**** Extracted data

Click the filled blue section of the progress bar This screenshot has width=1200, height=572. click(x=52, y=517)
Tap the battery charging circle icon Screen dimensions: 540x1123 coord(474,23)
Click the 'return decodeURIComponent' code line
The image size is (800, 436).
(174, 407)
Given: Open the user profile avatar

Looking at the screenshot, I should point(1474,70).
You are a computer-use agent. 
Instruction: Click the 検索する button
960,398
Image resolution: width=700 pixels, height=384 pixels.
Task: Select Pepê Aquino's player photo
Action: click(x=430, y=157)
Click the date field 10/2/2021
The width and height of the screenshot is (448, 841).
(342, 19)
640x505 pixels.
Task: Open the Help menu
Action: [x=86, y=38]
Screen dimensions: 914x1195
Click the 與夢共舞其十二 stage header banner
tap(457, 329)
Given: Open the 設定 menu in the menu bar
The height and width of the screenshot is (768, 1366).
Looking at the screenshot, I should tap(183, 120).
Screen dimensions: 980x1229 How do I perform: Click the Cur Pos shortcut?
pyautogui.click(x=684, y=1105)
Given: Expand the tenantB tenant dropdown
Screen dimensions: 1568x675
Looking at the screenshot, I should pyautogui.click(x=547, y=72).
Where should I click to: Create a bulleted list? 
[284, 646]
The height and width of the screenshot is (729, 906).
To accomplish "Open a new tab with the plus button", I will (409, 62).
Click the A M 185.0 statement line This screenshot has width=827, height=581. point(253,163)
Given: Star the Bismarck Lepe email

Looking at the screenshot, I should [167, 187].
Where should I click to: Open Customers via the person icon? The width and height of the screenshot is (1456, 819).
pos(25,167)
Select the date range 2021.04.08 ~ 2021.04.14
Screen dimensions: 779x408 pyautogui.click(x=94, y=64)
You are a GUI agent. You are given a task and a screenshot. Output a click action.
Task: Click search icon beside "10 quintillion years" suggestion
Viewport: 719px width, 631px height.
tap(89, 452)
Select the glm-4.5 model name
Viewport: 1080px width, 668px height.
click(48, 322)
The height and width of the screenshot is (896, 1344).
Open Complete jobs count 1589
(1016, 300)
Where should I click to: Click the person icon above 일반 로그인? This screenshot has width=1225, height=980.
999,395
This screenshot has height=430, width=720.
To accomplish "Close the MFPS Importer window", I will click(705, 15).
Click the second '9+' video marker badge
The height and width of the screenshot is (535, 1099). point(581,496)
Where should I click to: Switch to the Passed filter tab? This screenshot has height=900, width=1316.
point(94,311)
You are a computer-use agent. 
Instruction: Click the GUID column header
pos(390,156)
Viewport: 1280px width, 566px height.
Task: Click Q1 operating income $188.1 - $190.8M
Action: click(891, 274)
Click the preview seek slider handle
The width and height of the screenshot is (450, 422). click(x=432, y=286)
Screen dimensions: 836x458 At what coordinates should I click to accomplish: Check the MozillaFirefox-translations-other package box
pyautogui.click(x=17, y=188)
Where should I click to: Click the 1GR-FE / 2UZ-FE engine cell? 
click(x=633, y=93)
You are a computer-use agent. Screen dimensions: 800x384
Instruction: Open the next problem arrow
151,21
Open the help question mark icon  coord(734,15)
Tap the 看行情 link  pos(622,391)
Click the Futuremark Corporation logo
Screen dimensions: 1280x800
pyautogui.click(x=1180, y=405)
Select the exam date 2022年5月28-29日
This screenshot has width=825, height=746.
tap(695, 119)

********

To do →
Print all of the entries exactly as they appear.

Result of this task →
Click the filled blue section of the progress bar This screenshot has width=1200, height=572. click(x=52, y=517)
Tap the battery charging circle icon Screen dimensions: 540x1123 coord(474,23)
Click the 'return decodeURIComponent' code line
The image size is (800, 436).
(174, 407)
Given: Open the user profile avatar

Looking at the screenshot, I should point(1474,70).
You are a computer-use agent. 
Instruction: Click the 検索する button
960,398
Image resolution: width=700 pixels, height=384 pixels.
Task: Select Pepê Aquino's player photo
Action: click(x=430, y=157)
Click the date field 10/2/2021
The width and height of the screenshot is (448, 841).
(342, 19)
640x505 pixels.
Task: Open the Help menu
Action: [x=86, y=38]
Screen dimensions: 914x1195
Click the 與夢共舞其十二 stage header banner
tap(457, 329)
Given: Open the 設定 menu in the menu bar
The height and width of the screenshot is (768, 1366).
Looking at the screenshot, I should tap(183, 120).
Screen dimensions: 980x1229 How do I perform: Click the Cur Pos shortcut?
pyautogui.click(x=684, y=1105)
Given: Expand the tenantB tenant dropdown
Screen dimensions: 1568x675
Looking at the screenshot, I should pyautogui.click(x=547, y=72).
Where should I click to: Create a bulleted list? 
[284, 646]
The height and width of the screenshot is (729, 906).
To accomplish "Open a new tab with the plus button", I will (409, 62).
Click the A M 185.0 statement line This screenshot has width=827, height=581. point(253,163)
Given: Star the Bismarck Lepe email

Looking at the screenshot, I should [167, 187].
Where should I click to: Open Customers via the person icon? The width and height of the screenshot is (1456, 819).
pos(25,167)
Select the date range 2021.04.08 ~ 2021.04.14
Screen dimensions: 779x408 pyautogui.click(x=94, y=64)
You are a GUI agent. You are given a task and a screenshot. Output a click action.
Task: Click search icon beside "10 quintillion years" suggestion
Viewport: 719px width, 631px height.
tap(89, 452)
Select the glm-4.5 model name
Viewport: 1080px width, 668px height.
click(48, 322)
The height and width of the screenshot is (896, 1344).
Open Complete jobs count 1589
(1016, 300)
Where should I click to: Click the person icon above 일반 로그인? This screenshot has width=1225, height=980.
999,395
This screenshot has height=430, width=720.
To accomplish "Close the MFPS Importer window", I will click(705, 15).
Click the second '9+' video marker badge
The height and width of the screenshot is (535, 1099). point(581,496)
Where should I click to: Switch to the Passed filter tab? This screenshot has height=900, width=1316.
point(94,311)
You are a computer-use agent. 
Instruction: Click the GUID column header
pos(390,156)
Viewport: 1280px width, 566px height.
Task: Click Q1 operating income $188.1 - $190.8M
Action: click(891, 274)
Click the preview seek slider handle
The width and height of the screenshot is (450, 422). click(x=432, y=286)
Screen dimensions: 836x458 At what coordinates should I click to accomplish: Check the MozillaFirefox-translations-other package box
pyautogui.click(x=17, y=188)
Where should I click to: Click the 1GR-FE / 2UZ-FE engine cell? 
click(x=633, y=93)
You are a computer-use agent. Screen dimensions: 800x384
Instruction: Open the next problem arrow
151,21
Open the help question mark icon  coord(734,15)
Tap the 看行情 link  pos(622,391)
Click the Futuremark Corporation logo
Screen dimensions: 1280x800
pyautogui.click(x=1180, y=405)
Select the exam date 2022年5月28-29日
This screenshot has width=825, height=746.
tap(695, 119)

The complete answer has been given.